-- GIVEN RECORDS follows --
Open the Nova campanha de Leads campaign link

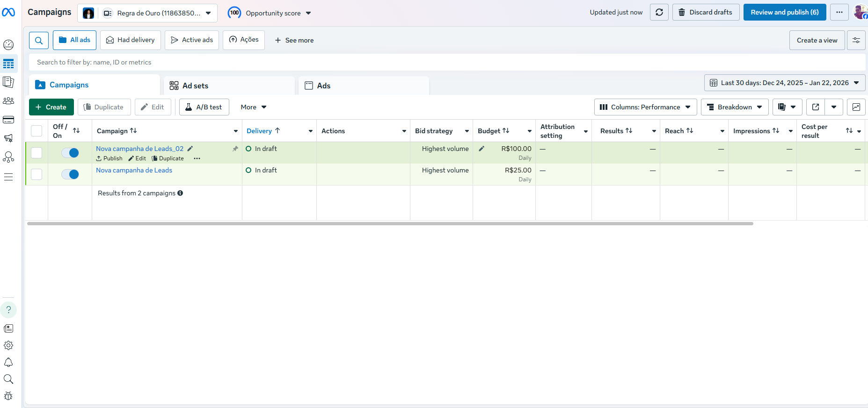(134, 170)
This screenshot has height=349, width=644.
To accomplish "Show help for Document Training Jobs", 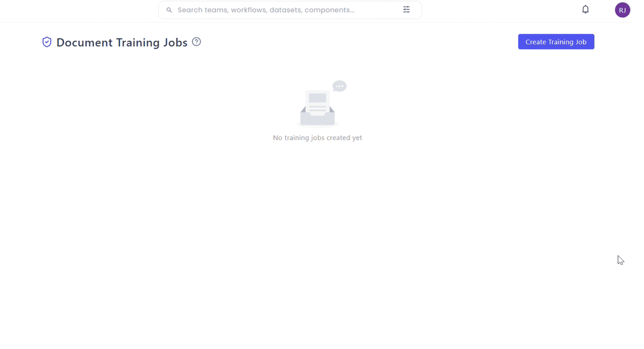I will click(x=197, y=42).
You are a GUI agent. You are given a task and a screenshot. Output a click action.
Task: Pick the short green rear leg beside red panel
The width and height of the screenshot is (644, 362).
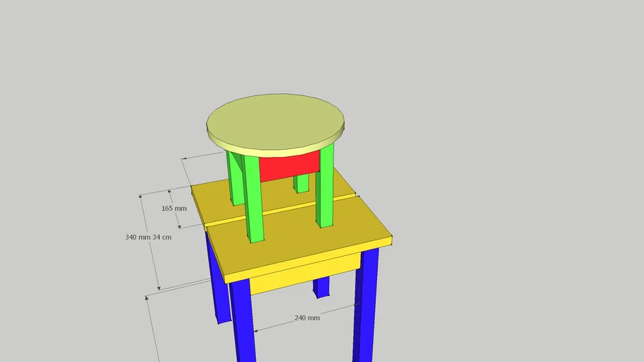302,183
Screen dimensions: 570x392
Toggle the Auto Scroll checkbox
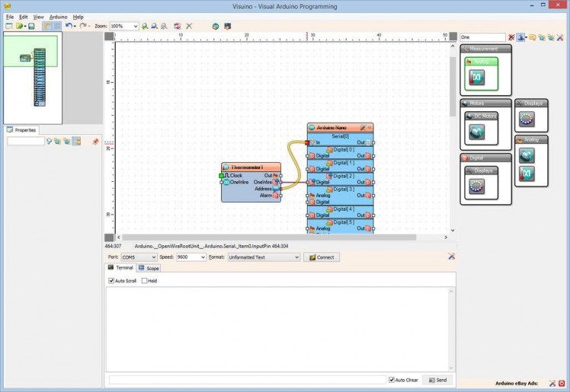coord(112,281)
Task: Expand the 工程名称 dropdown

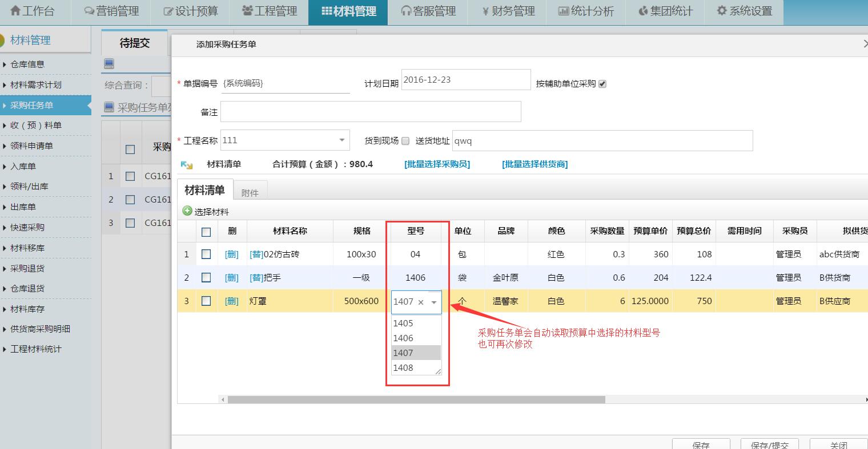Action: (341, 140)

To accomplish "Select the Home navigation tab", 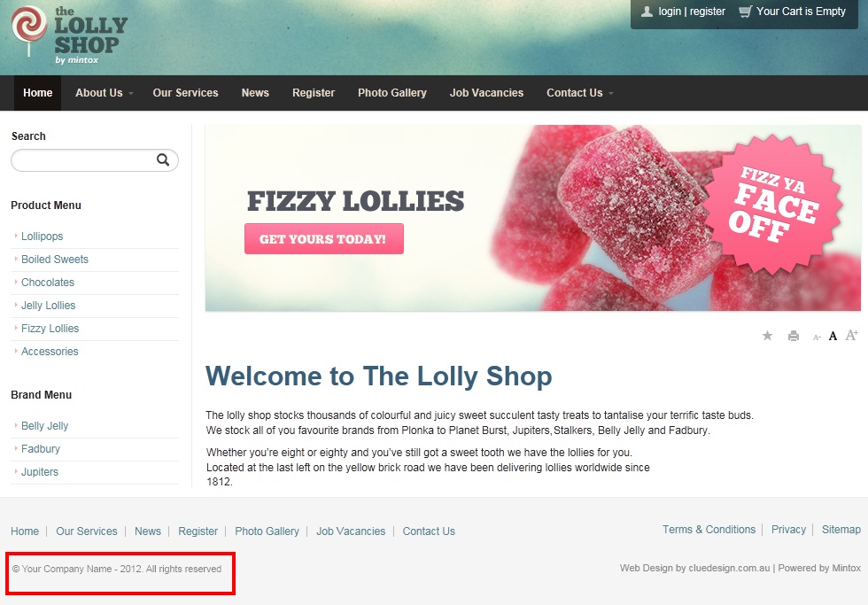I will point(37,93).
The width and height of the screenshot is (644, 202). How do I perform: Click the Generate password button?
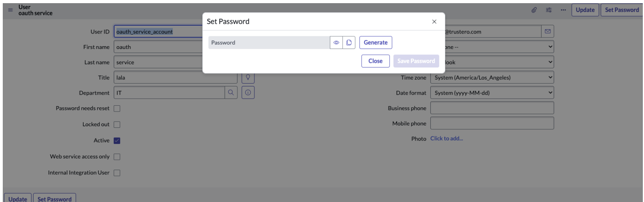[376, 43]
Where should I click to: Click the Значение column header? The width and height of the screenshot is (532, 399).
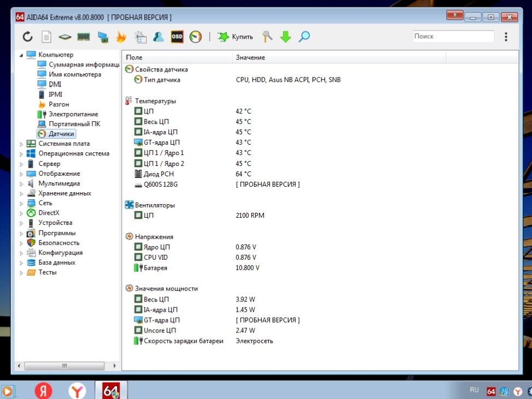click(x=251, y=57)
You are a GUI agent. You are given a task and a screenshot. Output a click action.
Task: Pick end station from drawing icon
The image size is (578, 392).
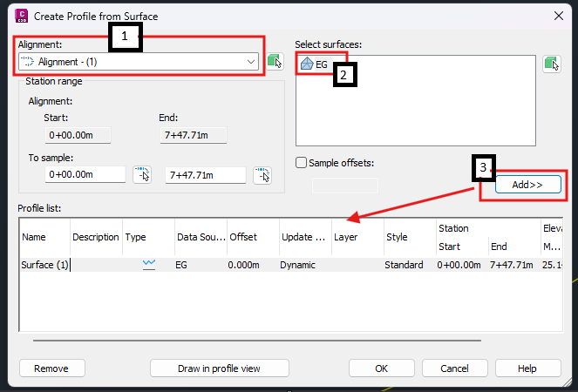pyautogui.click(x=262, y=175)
-- GIVEN RECORDS concluded --
• **WORK TO COMPLETE**
Copy out each line of the records where the word "Pick" appears.

• **RESULT FOR THIS TASK**
Task: Pick the short green rear leg beside red panel
Task: Pick end station from drawing icon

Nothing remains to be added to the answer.